By the way, there’s also a NYT review of the next book, The Ladder Of Death, but I’m pretty sure it wasn’t written by the same person – it’s not remotely complimentary.

But back to this one, so if two esteemed reviewers loved it, surely I did too…

Yup, this is loads of fun. The locked room “suicide” isn’t a highlight – there’s no reason for the locked room as nobody thinks it’s suicide for a second and all it does is give a big hint to the murderer’s identity. (This is actually the second Flynn locked room where he forgets to give a reason for the impossible crime.) Other than that, there is a lot of nonsense going on here – the reason for the poisoned/savaged bodies is hilarious – but it’s taken with enough lightness to be entertaining and enough seriousness to still be a proper mystery. And it is a fairly clued mystery as well, despite it taking a much cleverer reader than me to work out what the blooming heck is going on. I guessed the killer early on but as to the grand scheme and who did what to who and why? Missed most of that…

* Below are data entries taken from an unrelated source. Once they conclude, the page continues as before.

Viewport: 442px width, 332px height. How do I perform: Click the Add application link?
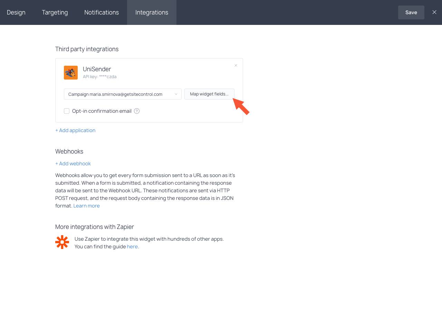click(75, 130)
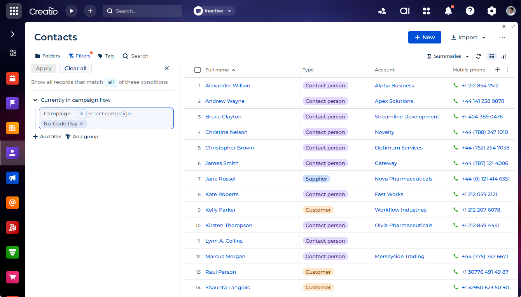Refresh the contacts list data
The image size is (521, 297).
[479, 56]
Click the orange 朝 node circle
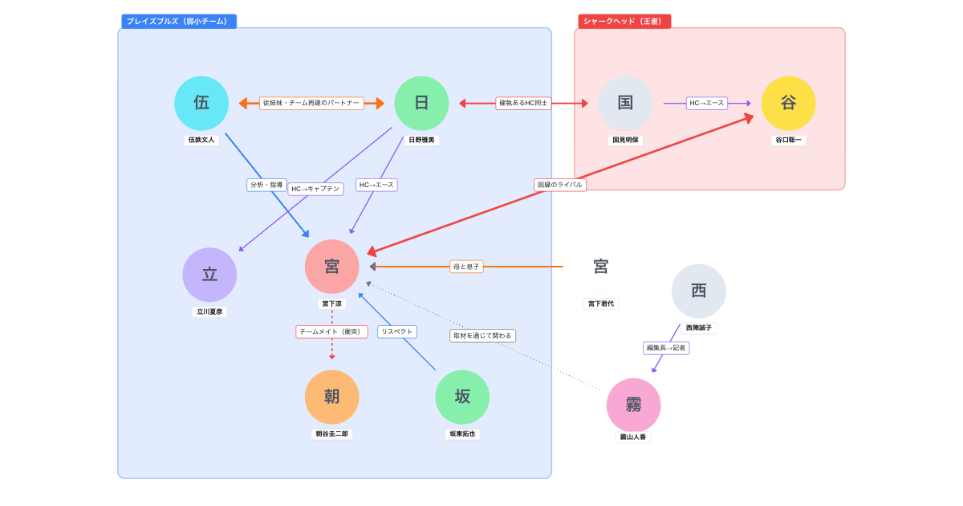963x506 pixels. (331, 397)
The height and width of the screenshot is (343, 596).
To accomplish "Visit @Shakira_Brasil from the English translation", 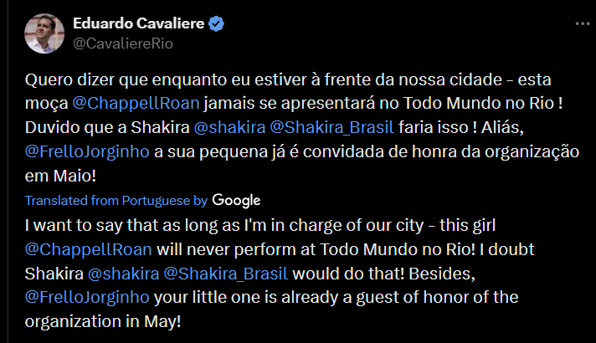I will [x=226, y=274].
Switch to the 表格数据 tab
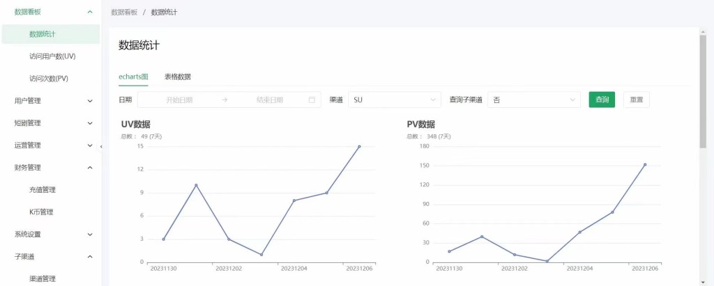Image resolution: width=714 pixels, height=286 pixels. pyautogui.click(x=178, y=77)
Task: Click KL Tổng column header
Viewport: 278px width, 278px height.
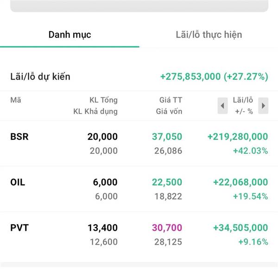Action: 103,100
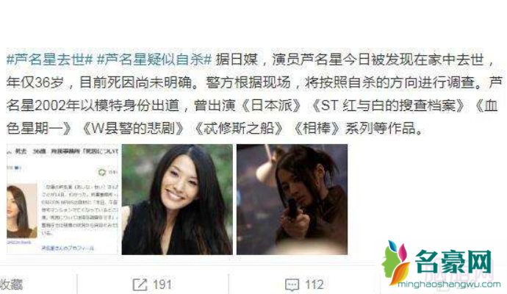Image resolution: width=507 pixels, height=294 pixels.
Task: Click the colorful leaf face logo icon
Action: coord(394,263)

Bathurst – still an enigma as to who exactly he is or what he does – tackles the mystery with gusto mostly on his own. Inspector MacMorran is lurking in the background but unlike in the later books, it’s a more formal relationship. Later on, they will be drinking chums, but here, McMorran refers to him as Mr Bathurst and basically is just there to arrest people. But more on the development of Anthony Bathurst in an upcoming post…

The disappearance of Flynn from bookshelves still baffles me – not just from bookshelves but almost from existence. Maybe the fact that he never got a Green Penguin release or was part of the Detection Club? But while his plots may get a little bizarre at times, he is an entertaining writer – much easier to read than some of his contemporaries. I’m still hopeful that someone is going to pick up his back catalogue for reprinting as there is loads to enjoy, not least this one. Highly Recommended.



  1. As realthog knows, downloading anything from Hathitrust is really tedious. One can download only page by page and not the entire book at a time. Of course, one can read the entire novel online on the screen without downloading.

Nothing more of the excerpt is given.